------ Data
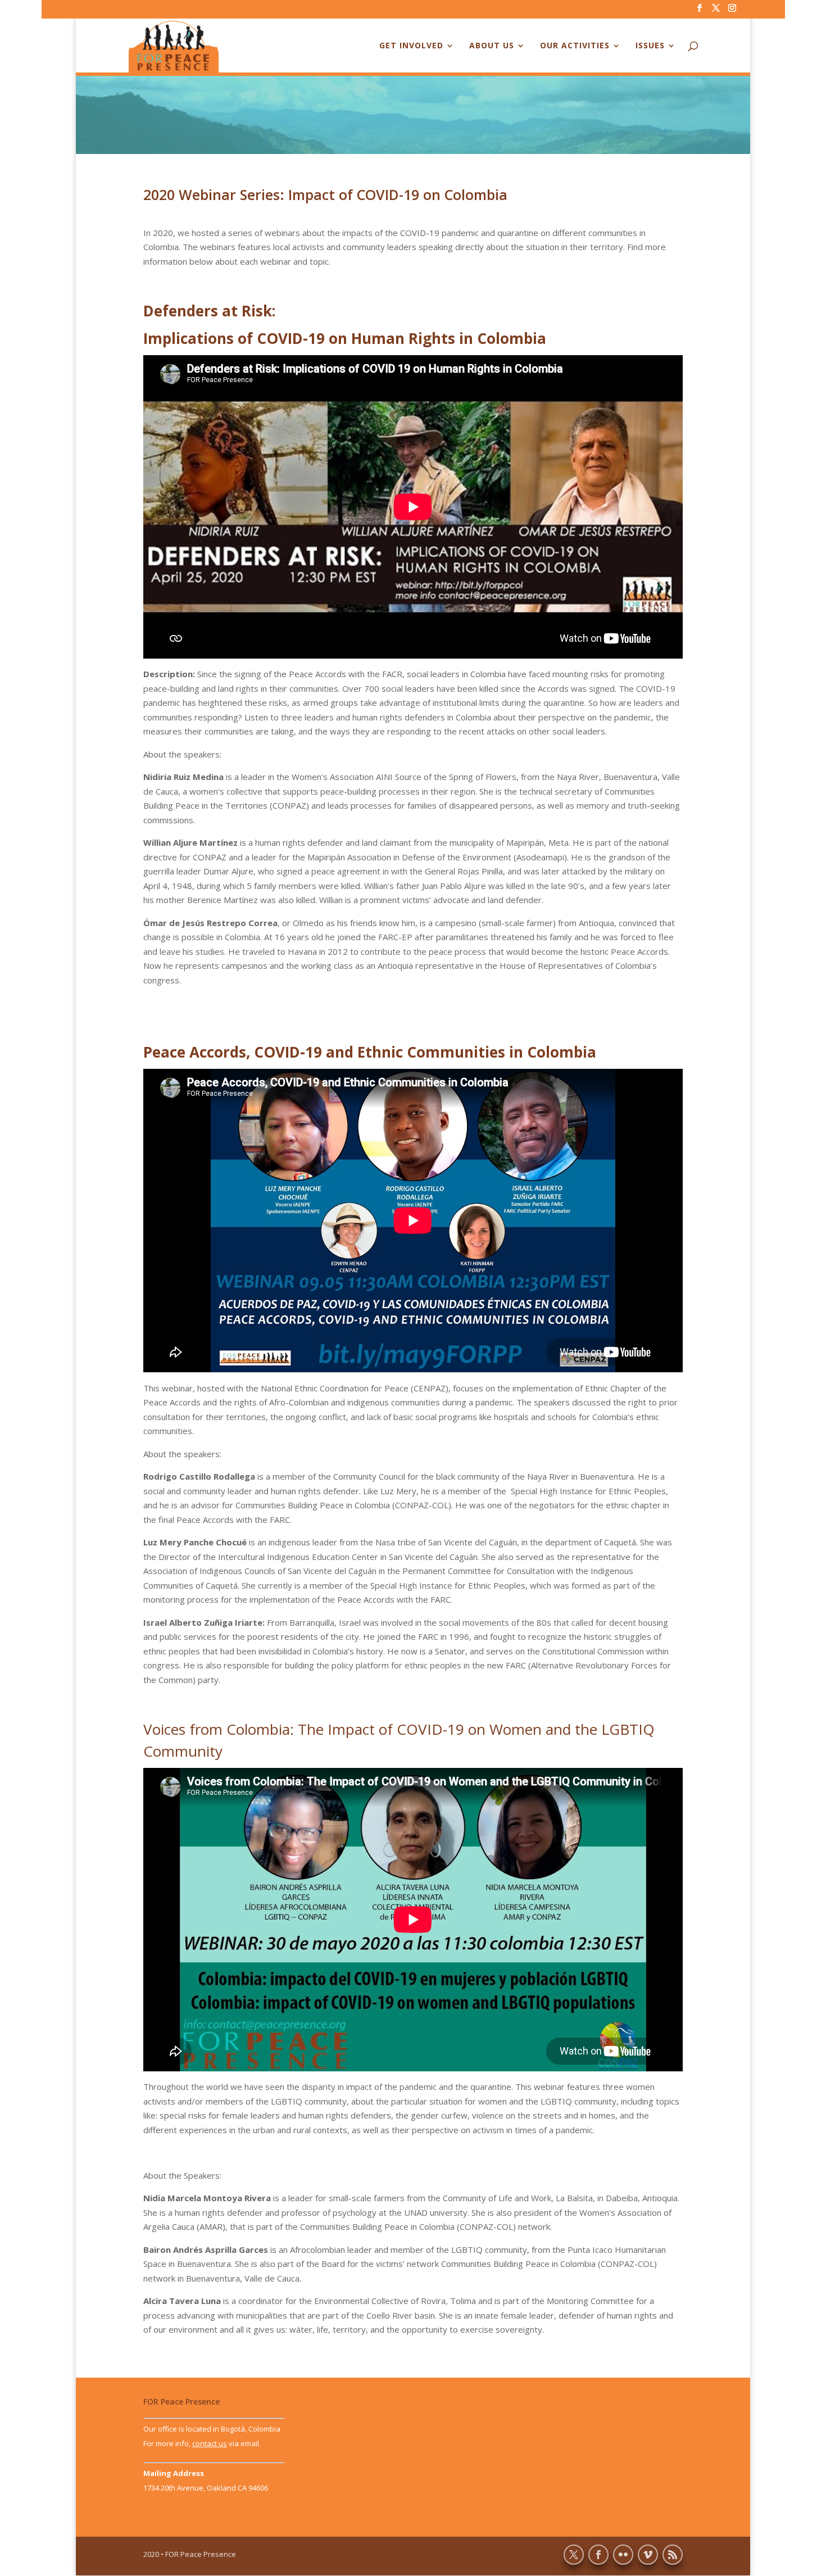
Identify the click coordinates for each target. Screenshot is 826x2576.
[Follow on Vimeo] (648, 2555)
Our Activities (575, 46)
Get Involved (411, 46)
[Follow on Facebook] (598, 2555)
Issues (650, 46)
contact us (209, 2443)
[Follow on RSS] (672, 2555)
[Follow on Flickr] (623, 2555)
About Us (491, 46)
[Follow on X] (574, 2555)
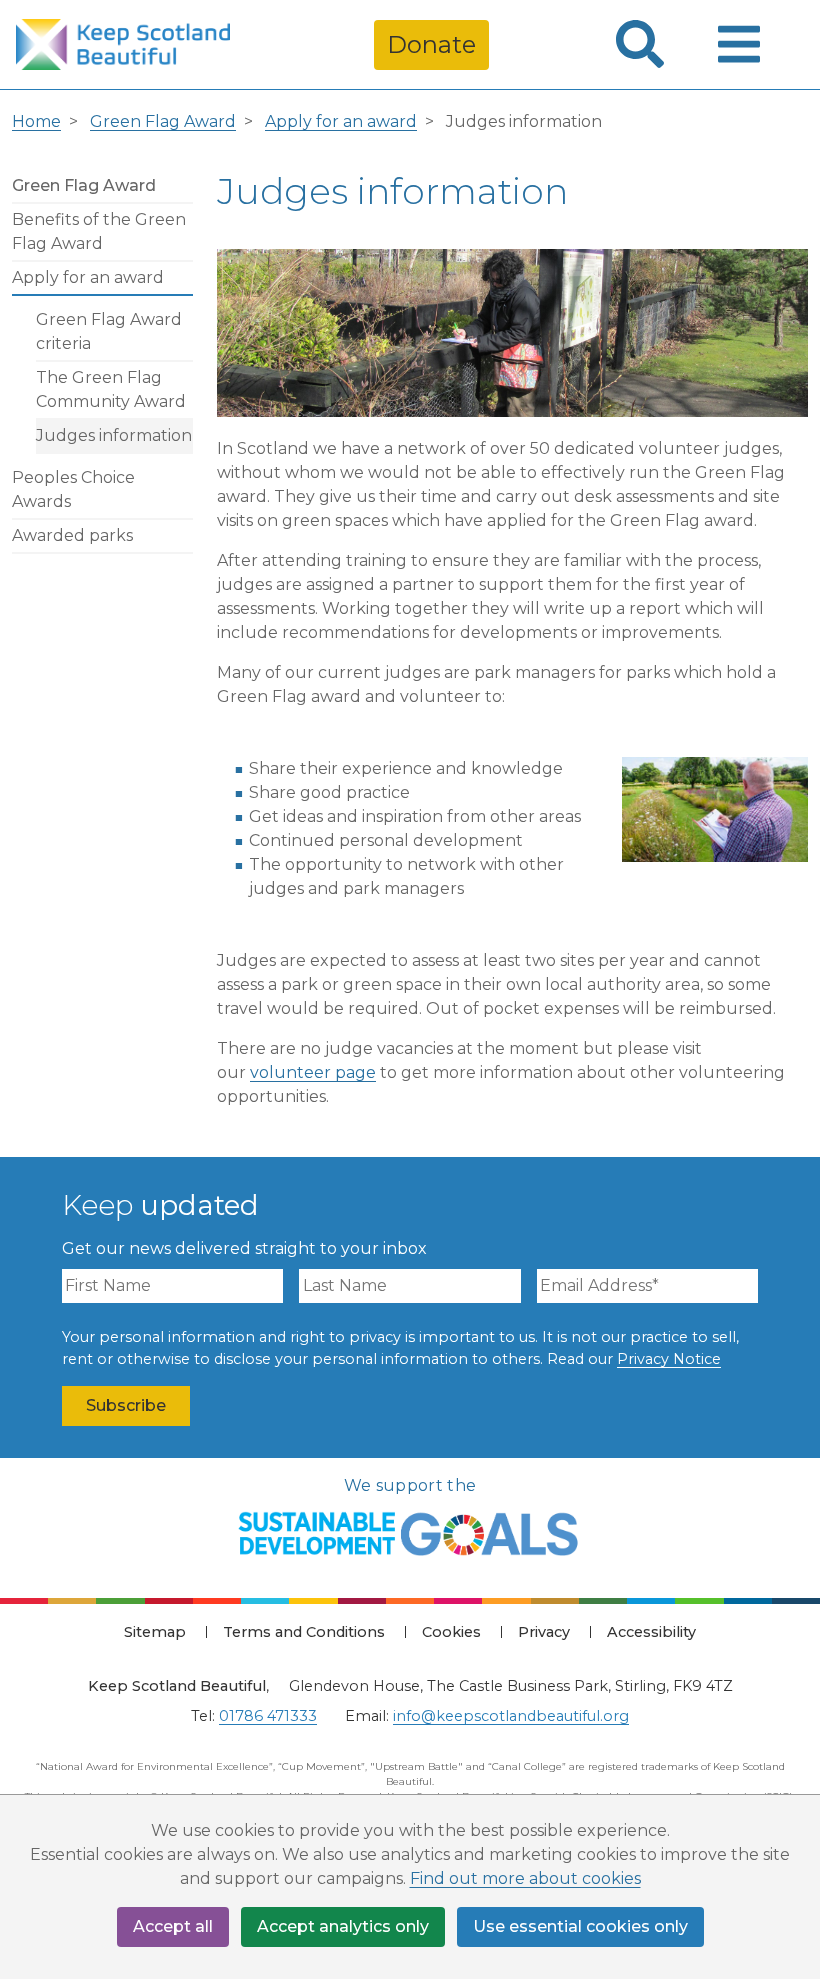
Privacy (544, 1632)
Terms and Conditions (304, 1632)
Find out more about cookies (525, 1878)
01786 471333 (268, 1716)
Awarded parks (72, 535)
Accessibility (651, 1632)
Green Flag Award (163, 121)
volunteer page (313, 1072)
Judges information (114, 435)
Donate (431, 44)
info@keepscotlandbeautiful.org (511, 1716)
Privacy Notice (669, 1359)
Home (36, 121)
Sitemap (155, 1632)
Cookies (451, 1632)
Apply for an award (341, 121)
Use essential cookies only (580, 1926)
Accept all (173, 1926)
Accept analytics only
------------
(Try it) Print all the lines above exactly as they are, but without the pictures.

(Solution to this task)
Identify the click coordinates for each target. Screenshot is 826x2576.
[Follow on Vimeo] (648, 2555)
Our Activities (575, 46)
Get Involved (411, 46)
[Follow on Facebook] (598, 2555)
Issues (650, 46)
contact us (209, 2443)
[Follow on RSS] (672, 2555)
[Follow on Flickr] (623, 2555)
About Us (491, 46)
[Follow on X] (574, 2555)
Privacy (544, 1632)
Terms and Conditions (304, 1632)
Find out more about cookies (525, 1878)
01786 471333 (268, 1716)
Awarded parks (72, 535)
Accessibility (651, 1632)
Green Flag Award (163, 121)
volunteer page (313, 1072)
Judges information (114, 435)
Donate (431, 44)
info@keepscotlandbeautiful.org (511, 1716)
Privacy Notice (669, 1359)
Home (36, 121)
Sitemap (155, 1632)
Cookies (451, 1632)
Apply for an award (341, 121)
Use essential cookies only (580, 1926)
Accept all (173, 1926)
Accept analytics only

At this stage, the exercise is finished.